I. He nominates the persons that were to be employed, that there might be no contest about the preferment, nor envy at those that were preferred, God himself having made the choice. 1. Bezaleel was to be the architect, or master workman, Exod. 31:2. He was of the tribe of Judah, a tribe that God delighted to honour; the grandson of Hur, probably that Hur who had helped to hold up Moses’s hands (Exod. 17:1-16), and was at this time in commission with Aaron for the government of the people in the absence of Moses (Exod. 24:14); out of that family which was of note in Israel was the workman chosen, and it added no little honour to the family that a branch of it was employed, though but as a mechanic, or handicraft tradesman, for the service of the tabernacle. The Jews’ tradition is that Hur was the husband of Miriam; and, if so, it was requisite that God should appoint him to this service, lest, if Moses himself had done it, he should be thought partial to his own kindred, his brother Aaron also being advanced to the priesthood. God will put honour upon Moses’s relations, and yet will make it to appear that he takes not the honour to himself or his own family, but that it is purely the Lord’s doing. 2. Aholiab, of the tribe of Dan, is appointed next to Bezaleel, and partner with him, Exod. 31:6. Two are better than one. Christ sent forth his disciples who were to rear the gospel tabernacle, two and two, and we read of his two witnesses. Aholiab was of the tribe of Dan, which was one of the less honourable tribes, that the tribes of Judah and Levi might not be lifted up, as if they were to engross all the preferments; to prevent a schism in the body, God gives honour to that part which lacked, 1 Cor. 12:24. The head cannot say to the foot, I have no need of thee. Hiram, who was the head workman in the building of Solomon’s temple, was also of the tribe of Dan, 2 Chron. 2:14. 3. There were others that were employed by and under these in the several operations about the tabernacle, Exod. 31:6. Note, When God has work to do he will never want instruments to do it with, for all hearts and heads too are under his eye, and in his hand; and those may cheerfully go about any service for God, and go on in it, who have reason to think that, one way or other, he has called them to it; for whom he calls he will own and bear out.
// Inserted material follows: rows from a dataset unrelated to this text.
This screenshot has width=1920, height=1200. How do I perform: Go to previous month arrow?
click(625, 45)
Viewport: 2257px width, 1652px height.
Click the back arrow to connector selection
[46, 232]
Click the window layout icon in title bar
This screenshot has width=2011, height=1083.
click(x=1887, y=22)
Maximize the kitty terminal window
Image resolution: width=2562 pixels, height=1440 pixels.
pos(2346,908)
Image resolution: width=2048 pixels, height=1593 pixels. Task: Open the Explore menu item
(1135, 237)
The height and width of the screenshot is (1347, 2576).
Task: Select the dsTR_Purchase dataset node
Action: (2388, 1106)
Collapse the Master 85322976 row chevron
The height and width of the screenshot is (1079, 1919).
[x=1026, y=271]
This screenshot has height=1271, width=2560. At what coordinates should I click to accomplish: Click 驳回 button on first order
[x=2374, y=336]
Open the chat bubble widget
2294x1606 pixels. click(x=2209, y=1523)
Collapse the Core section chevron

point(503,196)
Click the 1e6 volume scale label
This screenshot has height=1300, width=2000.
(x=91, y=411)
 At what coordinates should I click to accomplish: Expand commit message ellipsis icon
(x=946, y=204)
II. He qualifies these persons for the service (Exod. 31:3): I have filled him with the Spirit of God; and (Exod. 31:6) in the hearts of all that are wise-hearted I have put wisdom. Note, 1. Skill in common arts and employments is the gift of God; from him are derived both the faculty and the improvement of the faculty. It is he that puts even this wisdom into the inward parts, Job 38:36. He teaches the husbandman discretion (Isa. 28:26), and the tradesman too; and he must have the praise of it. 2. God dispenses his gifts variously, one gift to one, another to another, and all for the good of the whole body, both of mankind and of the church. Moses was fittest of all to govern Israel, but Bezaleel was fitter than he to build the tabernacle. The common benefit is very much supported by the variety of men’s faculties and inclinations; the genius of some leads them to be serviceable one way, of others another way, and all these worketh that one and the self-same Spirit, 1 Cor. 12:11. This forbids pride, envy, contempt, and carnal emulation, and strengthens the bond of mutual love. 3. Those whom God calls to any service he will either find, or make, fit for it. If God give the commission, he will in some measure give the qualifications, according as the service is. The work, that was to be done here was to make the tabernacle and the utensils of it, which are here particularly reckoned up, Exod. 31:7 And for this the persons employed were enabled to work in gold, and silver, and brass. When Christ sent his apostles to rear the gospel tabernacle, he poured out his Spirit upon them, to enable them to speak with tongues the wonderful works of God; not to work upon metal, but to work upon men; so much more excellent were the gifts, as the tabernacle to be pitched was a greater and more perfect tabernacle, as the apostle calls it, Heb. 9:11.